## Bar Chart: Performance Comparison of Zero-Shot and Trained Models
### Overview
The image is a bar chart comparing the performance of two methods—**Zero-Shot** (pink) and **Trained** (purple)—across two categories: **Answerable** and **Unanswerable** questions. The x-axis represents the probability of correct answers (P(correct)) in increments of 30%, 50%, 70%, and 90%, while the y-axis shows density values ranging from 0 to 5.
### Components/Axes
- **Legend**:
- **Zero-Shot**: Pink bars.
- **Trained**: Purple bars.
- **X-Axis (P(correct))**: Labeled with percentages (30%, 50%, 70%, 90%).
- **Y-Axis (Density)**: Labeled "Density" with values from 0 to 5.
- **Categories**:
- **Answerable**: Top section of the chart.
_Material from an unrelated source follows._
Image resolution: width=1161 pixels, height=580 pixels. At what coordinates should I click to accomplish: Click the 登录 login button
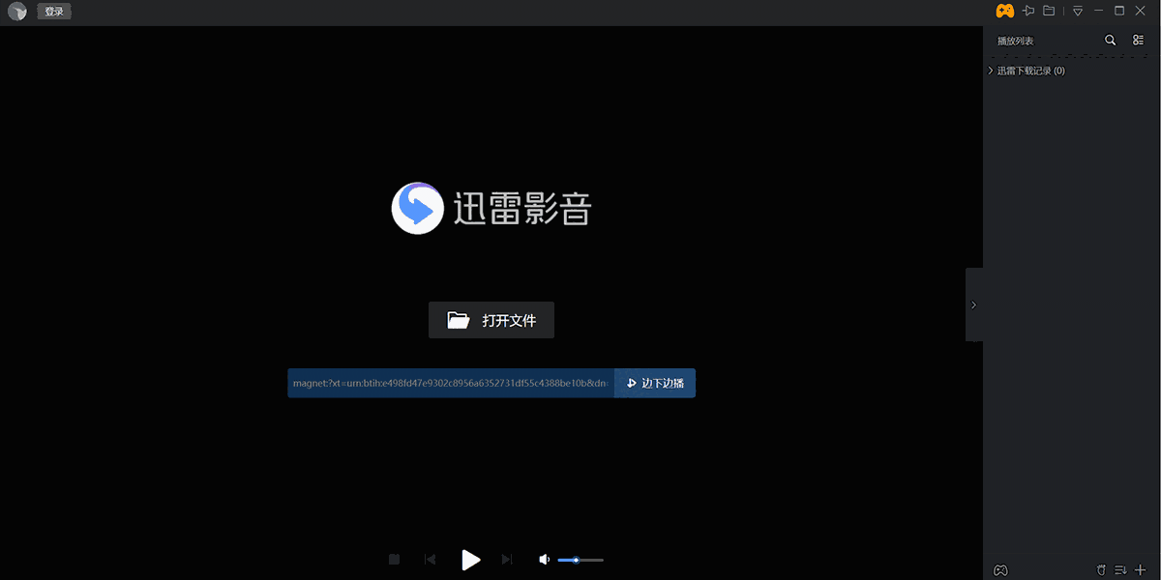coord(53,11)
- **Unanswerable**: Bottom section of the chart.
### Detailed Analysis
#### Answerable Questions
- **Zero-Shot (Pink)**:
- Density peaks at **70% P(correct)**, with a moderate spread between 50% and 90%.
- Lower density at 30% and 50%.
- **Trained (Purple)**:
- Density peaks at **50% P(correct)**, with a broader distribution across 30% to 70%.
- Lower density at 90%.
#### Unanswerable Questions
- **Zero-Shot (Pink)**:
- Density peaks at **30% P(correct)**, with a sharp drop at higher percentages.
- Minimal presence at 50% and 70%.
- **Trained (Purple)**:
- Density peaks at **50% P(correct)**, with a flatter distribution across 30% to 70%.
- Slightly higher density at 70% compared to Zero-Shot.
### Key Observations
1. **Zero-Shot** performs better on **Answerable** questions, particularly at higher P(correct) thresholds (70–90%).
2. **Trained** models show higher density in **Unanswerable** questions, peaking at 50% P(correct), suggesting improved ability to identify unanswerable queries.
3. **Zero-Shot** has a narrower distribution for Answerable questions, while **Trained** models exhibit broader performance across P(correct) ranges.
### Interpretation
The data suggests that **Trained models** are more effective at distinguishing **Unanswerable** questions, likely due to better generalization or calibration. However, **Zero-Shot** models outperform in **Answerable** scenarios, especially at higher confidence levels. This trade-off highlights a potential design consideration: training improves reliability in rejecting unanswerable queries but may reduce performance on high-confidence answerable tasks. The density distributions imply that **Trained** models are less certain about their answers in Answerable cases, while **Zero-Shot** models are more decisive but less accurate in Unanswerable scenarios.